If you as a movement will not make room for marginalized groups - whether that’s women, ethnic minorities, young people, LGBT, or whoever - don’t expect them to make time for you.
Black Lives Matter has opened up space for people to talk about their experiences in a way that they were not able to before.
We have seen brave whistleblowers come forward to detail the racism, exclusion, and marginalization they have experienced at campaigning groups as well as national and global institutions that have presented themselves as committed to equality.
This failing has been all too obvious to me and to my colleagues in the Arab region and Africa.

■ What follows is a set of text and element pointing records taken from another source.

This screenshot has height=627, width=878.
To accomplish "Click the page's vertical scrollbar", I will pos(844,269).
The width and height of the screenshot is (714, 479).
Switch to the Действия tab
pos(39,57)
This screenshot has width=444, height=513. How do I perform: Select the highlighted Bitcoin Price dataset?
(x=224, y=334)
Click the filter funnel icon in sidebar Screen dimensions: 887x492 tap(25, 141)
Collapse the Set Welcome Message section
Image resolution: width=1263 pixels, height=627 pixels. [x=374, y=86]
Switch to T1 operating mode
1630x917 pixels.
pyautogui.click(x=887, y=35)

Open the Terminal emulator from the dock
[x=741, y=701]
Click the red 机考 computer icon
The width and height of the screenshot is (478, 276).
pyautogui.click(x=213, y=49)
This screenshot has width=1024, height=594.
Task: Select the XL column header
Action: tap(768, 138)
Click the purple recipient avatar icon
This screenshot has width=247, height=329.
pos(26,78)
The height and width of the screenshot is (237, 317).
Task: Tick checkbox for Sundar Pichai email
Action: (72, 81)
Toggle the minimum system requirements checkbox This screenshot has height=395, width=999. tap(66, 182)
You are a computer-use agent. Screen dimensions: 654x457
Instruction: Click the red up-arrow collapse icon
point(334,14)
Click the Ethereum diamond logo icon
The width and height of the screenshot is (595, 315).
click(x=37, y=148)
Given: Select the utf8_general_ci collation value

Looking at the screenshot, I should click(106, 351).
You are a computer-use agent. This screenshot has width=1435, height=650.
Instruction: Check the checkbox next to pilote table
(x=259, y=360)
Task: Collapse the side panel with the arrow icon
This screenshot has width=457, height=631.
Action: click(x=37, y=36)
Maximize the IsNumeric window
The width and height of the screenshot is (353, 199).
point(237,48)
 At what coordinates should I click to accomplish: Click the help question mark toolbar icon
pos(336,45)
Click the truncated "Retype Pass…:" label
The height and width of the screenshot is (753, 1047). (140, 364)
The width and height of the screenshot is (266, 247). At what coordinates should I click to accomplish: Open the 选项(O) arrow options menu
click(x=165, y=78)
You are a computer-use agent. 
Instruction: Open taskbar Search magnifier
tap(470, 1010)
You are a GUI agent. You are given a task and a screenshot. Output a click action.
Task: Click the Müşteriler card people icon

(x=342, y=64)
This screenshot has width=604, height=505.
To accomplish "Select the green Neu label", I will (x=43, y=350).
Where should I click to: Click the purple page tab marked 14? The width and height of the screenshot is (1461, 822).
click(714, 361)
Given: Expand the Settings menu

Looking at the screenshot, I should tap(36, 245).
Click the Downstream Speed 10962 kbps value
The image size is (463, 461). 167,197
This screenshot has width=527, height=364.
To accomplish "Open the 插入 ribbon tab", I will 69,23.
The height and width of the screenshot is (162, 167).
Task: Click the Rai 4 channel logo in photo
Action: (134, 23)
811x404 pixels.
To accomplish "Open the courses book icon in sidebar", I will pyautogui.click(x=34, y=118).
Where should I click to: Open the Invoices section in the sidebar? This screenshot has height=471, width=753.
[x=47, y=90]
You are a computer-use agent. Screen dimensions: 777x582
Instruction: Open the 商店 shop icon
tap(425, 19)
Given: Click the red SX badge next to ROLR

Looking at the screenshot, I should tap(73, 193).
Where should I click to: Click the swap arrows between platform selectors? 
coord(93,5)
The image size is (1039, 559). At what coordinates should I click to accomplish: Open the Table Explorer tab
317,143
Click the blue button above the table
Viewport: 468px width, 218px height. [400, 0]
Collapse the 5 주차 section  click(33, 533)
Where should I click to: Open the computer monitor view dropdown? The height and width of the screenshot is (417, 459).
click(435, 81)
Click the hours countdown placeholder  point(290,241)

As a network of activists dedicated to addressing the inequalities in our own societies, of course we have recognized the inequalities that exist even in the feminist movements that have sought to ally with us. The movements have often been nothing of the sort - stale, establishment, talking to no one but themselves.
The message for all of us is clear. Get relevant, or get out of the way.
North Africa and the Middle East has experienced an extraordinary period, with coronavirus yet another challenge. To survive through financial crisis, dictatorships, revolutions, civil wars, instability - that takes enormous resilience. So there is so much we can learn from the women leaders who have made it through. We will need their leadership to take us through this crisis and to recover from it.
In every crisis, there is a huge risk that hard-won progress will be rolled back, that equality will be treated as a luxury, rather than essential for recovery.
Women in Africa and the Middle East have proven time and again that they can to more than pick up the pieces in the wake of crisis.
They need to be on the crisis committees, they need to be leading locally, nationally and internationally, ensuring a whole-community approach to response and recovery.